By Brent Stecker
The Seahawks have made a habit out of surprising the NFL with their moves this offseason. So with defensive end Dwight Freeney and defensive back Charles Woodson still available as free agents, could there be more surprises up the sleeves of Seattle general manager John Schneider and head coach Pete Carroll?
ESPN football analyst John Clayton said on "Cold Hard Facts" on "Afternoons with the Go 2 Guy" Friday that adding either or both players is still a possibility for the Seahawks -- as long as the price is right.
Charles Woodson's age (36) has kept him from being signed by a team. (AP)
The Denver Broncos have been linked to the 33-year-old Freeney throughout the offseason, but that doesn't mean the Seahawks can be ruled out.
"If Freeney wants to come (to Seattle) and add one more pass rusher, you can always take another pass rusher on as long as the cost is right," Clayton said. "But I can't imagine that there's going to be an offer from Seattle that's going to be better from Denver."
Freeney is coming off a five-sack season (his lowest since 2007), and the Broncos appear to be waiting for him to lower his asking price -- which could help the Seahawks.
"Denver's waiting it out trying to get him to at least come off the clouds and think he's going to get a big contract. Denver has more urgency than Seattle, but it wouldn't be out of the question if the right price is there, Seattle could sign him."
Woodson is regarded as one of the best secondary players in NFL players, but at 36, the former Heisman Trophy winner isn't receiving contract offers anywhere near his previous $11 million salary. He admitted as much on the NFL Network this week.
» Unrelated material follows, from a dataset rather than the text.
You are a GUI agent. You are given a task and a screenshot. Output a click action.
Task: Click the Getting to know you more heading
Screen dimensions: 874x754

"I'm 36, so of course I'm considered ancient in the game right now, and teams are looking for younger players and trying to make their rosters younger," Woodson said. "If you're an older guy, they kind of push you to the side, and they'll maybe look at you much later on down the road, when I guess they figure they can get you much cheaper."
There is still interest around Woodson, who had 38 tackles in 2012 for Green Bay, but he's in a situation similar to Jerry Rice's final years, when the Hall of Fame wide receiver took a pay cut to be a role player for the Raiders and Seahawks.
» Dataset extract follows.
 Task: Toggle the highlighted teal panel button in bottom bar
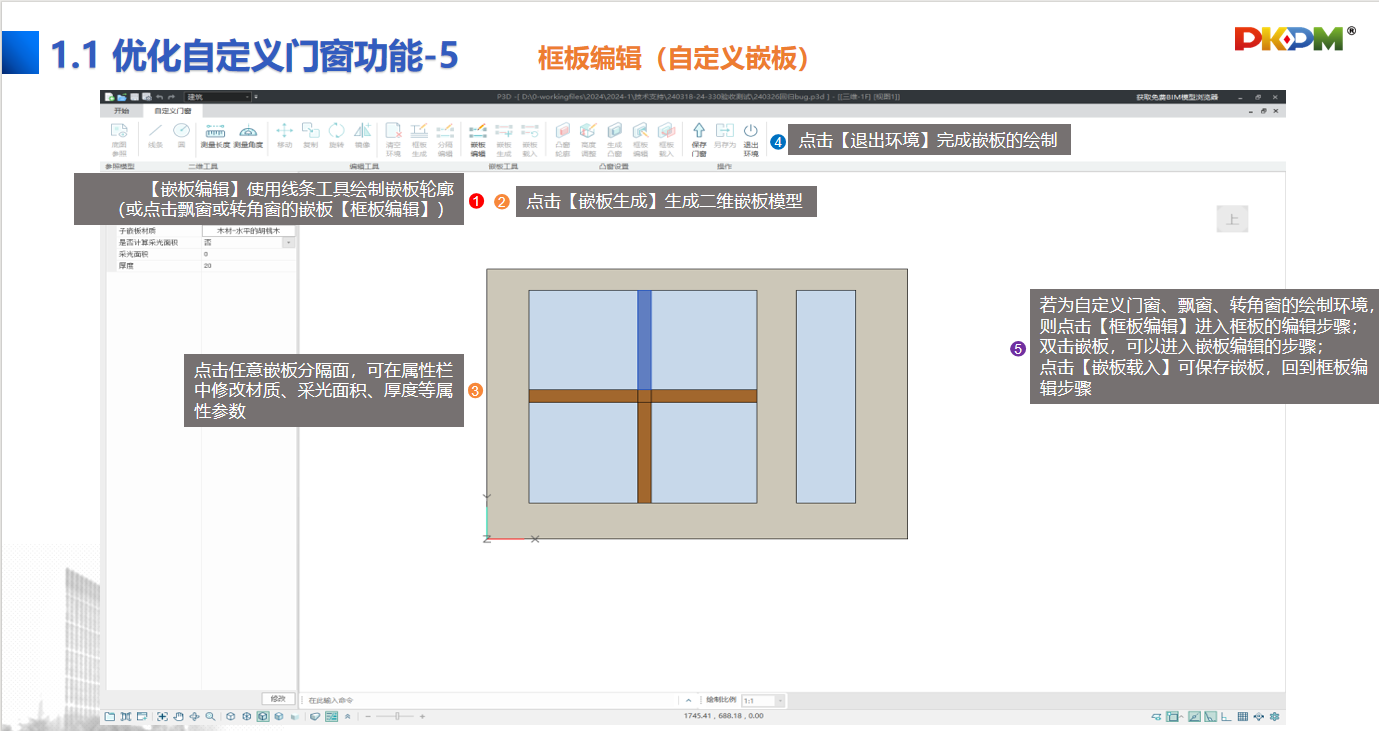[x=331, y=716]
"You're a veteran, you're 36 years old ... everybody kind of waits you out," Clayton said. "Are you ready to come into the locker and play close to the minimum salary? That's a big problem for a player that's been as proud of him and as good as him, and not a lot of players want to do it. It's just a waiting game. He's already had interest from Seattle, San Francisco's brought him in for at least a visit, and now it's a matter of trying to see if he can fit in somebody's team."